先日「ゼルダの伝説 夢をみる島」をクリアした。オチは全部知ってたのにめちゃくちゃ泣いてしまった。

ストーリーの言いたい事的には最後のテキストが全てなゲームだけど、やっぱり、きちんとこのゲームを体験して、この島にいるのが楽しい、ゲームを進めるのが面白い、と思えた上でエンディングを自分で体験しないと泣くことはできなかったなと思う。やっぱりゲーム体験というものが自分は大好きだなと改めて感じるゲームだった。

 

 

まず、前提としてこのゲームのストーリー、というか、このゲームにおける「夢の世界に行く」ということは、「(このゲームに限らず、あらゆる)ゲームをプレイする」という事全体の話だと思っている。

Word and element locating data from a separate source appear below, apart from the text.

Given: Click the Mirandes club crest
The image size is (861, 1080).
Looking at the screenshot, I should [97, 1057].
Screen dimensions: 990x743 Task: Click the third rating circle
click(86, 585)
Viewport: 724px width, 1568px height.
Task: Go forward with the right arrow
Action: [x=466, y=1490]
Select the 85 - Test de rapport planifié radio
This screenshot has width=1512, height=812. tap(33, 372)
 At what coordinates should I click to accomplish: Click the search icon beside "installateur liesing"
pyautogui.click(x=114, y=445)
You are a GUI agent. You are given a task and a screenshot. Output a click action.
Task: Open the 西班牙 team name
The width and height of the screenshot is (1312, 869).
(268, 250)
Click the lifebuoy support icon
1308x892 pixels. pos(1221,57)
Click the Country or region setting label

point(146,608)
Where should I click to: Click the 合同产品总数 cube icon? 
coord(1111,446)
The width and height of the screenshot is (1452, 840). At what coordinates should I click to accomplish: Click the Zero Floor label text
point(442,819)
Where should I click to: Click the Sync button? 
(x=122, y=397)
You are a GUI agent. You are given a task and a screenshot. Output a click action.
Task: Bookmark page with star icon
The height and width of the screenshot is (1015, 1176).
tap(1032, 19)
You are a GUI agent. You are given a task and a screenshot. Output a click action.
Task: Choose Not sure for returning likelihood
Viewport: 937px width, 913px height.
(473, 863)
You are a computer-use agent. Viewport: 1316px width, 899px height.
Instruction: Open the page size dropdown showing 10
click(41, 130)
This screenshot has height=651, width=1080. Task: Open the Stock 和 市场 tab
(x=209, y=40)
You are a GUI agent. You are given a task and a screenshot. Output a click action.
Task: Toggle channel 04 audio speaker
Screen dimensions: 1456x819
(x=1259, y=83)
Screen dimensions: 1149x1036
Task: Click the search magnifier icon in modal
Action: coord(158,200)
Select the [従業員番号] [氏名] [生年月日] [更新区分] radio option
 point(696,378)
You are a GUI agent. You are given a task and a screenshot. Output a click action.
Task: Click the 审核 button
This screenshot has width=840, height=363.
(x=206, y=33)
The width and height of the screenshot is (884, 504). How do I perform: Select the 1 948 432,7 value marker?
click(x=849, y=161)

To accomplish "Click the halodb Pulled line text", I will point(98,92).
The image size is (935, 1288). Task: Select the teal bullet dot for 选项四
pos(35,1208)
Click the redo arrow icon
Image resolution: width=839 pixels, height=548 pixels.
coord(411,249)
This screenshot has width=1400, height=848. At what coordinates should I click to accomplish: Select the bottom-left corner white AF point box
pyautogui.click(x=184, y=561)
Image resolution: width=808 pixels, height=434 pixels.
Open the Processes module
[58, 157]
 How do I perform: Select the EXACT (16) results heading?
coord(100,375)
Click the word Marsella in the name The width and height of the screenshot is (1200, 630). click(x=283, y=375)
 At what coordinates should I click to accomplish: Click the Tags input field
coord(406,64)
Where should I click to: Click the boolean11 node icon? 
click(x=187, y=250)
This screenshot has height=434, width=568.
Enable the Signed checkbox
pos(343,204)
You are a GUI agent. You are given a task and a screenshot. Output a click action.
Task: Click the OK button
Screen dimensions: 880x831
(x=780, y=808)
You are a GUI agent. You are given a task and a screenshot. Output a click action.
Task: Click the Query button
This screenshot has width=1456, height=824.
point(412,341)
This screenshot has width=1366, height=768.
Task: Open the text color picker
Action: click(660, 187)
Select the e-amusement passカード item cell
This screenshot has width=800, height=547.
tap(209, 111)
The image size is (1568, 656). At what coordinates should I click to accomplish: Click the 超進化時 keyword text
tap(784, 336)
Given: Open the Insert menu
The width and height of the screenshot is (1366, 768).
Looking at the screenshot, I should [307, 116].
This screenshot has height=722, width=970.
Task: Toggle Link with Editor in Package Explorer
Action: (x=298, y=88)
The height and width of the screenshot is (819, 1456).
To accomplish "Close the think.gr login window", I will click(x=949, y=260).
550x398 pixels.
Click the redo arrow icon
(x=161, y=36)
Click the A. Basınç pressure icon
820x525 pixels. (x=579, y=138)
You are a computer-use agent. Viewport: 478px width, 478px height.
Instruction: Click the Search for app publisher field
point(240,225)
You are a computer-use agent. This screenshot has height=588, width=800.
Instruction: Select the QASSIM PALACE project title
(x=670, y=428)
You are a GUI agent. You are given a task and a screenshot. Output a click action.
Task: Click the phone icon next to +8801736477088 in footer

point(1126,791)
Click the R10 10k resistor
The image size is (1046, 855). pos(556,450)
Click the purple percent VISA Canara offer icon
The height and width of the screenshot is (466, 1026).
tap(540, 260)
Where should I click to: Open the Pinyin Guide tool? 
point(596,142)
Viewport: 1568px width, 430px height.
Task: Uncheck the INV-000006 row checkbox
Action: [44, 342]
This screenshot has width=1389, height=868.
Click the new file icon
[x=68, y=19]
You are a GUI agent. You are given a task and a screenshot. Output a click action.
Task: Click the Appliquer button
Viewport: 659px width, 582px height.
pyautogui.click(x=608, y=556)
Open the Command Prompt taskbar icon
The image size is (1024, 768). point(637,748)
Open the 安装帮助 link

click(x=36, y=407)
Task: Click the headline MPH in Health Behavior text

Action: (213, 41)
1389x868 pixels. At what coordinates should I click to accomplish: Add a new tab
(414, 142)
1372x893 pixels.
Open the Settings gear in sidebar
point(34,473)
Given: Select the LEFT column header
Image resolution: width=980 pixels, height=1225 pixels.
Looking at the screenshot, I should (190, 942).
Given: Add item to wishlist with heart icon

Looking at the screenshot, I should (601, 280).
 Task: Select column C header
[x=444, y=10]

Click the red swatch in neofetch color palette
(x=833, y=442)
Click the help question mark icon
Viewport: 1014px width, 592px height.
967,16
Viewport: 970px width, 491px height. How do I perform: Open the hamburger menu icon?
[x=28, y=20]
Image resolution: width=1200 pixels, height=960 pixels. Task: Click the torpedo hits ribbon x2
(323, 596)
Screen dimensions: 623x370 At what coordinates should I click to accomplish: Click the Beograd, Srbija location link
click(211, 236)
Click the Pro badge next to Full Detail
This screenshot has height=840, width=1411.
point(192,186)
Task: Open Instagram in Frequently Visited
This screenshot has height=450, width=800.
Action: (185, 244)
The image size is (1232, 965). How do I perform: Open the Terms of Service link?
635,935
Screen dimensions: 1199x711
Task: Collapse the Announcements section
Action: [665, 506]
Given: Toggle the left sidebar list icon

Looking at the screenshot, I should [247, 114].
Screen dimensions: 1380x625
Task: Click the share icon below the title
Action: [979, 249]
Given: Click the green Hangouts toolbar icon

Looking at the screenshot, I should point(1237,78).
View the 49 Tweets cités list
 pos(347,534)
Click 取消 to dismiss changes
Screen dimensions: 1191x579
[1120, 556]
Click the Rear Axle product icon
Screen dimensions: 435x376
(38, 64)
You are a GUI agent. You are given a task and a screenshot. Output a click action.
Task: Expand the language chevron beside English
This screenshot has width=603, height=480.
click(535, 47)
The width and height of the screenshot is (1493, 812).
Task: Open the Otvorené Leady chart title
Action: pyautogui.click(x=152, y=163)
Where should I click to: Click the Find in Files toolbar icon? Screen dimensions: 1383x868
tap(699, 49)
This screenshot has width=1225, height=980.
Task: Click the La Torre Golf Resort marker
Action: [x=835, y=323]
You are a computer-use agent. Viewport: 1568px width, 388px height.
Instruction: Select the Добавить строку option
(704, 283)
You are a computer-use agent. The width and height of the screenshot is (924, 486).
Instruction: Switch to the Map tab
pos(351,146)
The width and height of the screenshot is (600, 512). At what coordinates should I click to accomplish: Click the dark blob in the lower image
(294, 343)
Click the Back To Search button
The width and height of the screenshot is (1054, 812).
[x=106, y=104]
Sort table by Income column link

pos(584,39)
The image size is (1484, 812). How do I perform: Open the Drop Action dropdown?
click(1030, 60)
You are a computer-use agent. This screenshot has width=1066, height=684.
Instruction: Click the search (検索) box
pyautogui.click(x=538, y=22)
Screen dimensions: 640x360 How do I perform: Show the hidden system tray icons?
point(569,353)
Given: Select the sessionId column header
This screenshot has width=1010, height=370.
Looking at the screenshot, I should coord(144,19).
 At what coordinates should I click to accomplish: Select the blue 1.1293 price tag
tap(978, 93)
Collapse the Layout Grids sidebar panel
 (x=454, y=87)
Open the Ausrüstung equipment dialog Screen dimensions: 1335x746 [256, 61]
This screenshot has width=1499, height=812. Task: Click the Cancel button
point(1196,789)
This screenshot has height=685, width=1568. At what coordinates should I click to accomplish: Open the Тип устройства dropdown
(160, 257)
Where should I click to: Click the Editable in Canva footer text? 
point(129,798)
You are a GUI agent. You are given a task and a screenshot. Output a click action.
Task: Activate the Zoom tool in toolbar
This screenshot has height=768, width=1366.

いや、別にメタファーだということを強く認識する必要性があるわけではないけど、ただ、「コホリント島の思い出(=このゲームを今までプレイしたときの思い出)はエンディングを迎えてもずっと残るよね」、というストーリーは別にこのゲーム以外にも通用するよね、ということは、他のRPGゼルダの伝説シリーズをいくつかプレイしたことがある人なら、多くの人が納得できるんじゃないかと思う。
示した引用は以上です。